WHAT YOU HAVE TO DO: Which lines of the entries below include "letnega"? List them all.

RECORDS TO PROCESS:
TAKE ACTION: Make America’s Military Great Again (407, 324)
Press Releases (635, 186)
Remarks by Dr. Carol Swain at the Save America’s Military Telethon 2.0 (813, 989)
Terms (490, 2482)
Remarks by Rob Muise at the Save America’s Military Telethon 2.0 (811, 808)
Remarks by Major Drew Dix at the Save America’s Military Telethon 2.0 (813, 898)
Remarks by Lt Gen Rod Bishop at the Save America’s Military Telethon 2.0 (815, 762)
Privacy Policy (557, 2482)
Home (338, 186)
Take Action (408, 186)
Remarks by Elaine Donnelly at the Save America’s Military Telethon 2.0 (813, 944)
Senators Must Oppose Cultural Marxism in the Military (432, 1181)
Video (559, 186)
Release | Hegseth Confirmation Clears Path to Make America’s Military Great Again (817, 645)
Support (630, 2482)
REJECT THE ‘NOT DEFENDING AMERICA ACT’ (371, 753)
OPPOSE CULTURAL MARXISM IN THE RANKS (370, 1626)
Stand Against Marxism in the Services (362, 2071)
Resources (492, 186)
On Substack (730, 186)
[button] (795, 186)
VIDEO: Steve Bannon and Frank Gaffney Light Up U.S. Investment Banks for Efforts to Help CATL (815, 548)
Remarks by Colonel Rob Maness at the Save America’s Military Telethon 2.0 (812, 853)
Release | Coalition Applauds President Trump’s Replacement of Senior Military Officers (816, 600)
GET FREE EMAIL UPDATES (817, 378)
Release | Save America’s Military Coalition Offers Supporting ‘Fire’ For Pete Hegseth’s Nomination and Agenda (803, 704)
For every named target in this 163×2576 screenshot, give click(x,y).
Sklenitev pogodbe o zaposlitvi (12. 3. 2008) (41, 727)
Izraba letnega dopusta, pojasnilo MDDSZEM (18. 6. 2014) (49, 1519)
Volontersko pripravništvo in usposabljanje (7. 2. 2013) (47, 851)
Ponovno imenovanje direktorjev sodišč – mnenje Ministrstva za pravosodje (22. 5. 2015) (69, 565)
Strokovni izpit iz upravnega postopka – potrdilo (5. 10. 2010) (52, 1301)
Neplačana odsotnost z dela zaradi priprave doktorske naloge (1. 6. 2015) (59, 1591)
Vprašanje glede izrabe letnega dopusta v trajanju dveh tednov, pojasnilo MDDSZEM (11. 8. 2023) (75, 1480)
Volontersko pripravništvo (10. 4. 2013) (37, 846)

TASK OUTPUT:
Izraba letnega dopusta, pojasnilo MDDSZEM (18. 6. 2014) (49, 1519)
Vprašanje glede izrabe letnega dopusta v trajanju dveh tednov, pojasnilo MDDSZEM (11. 8. 2023) (75, 1480)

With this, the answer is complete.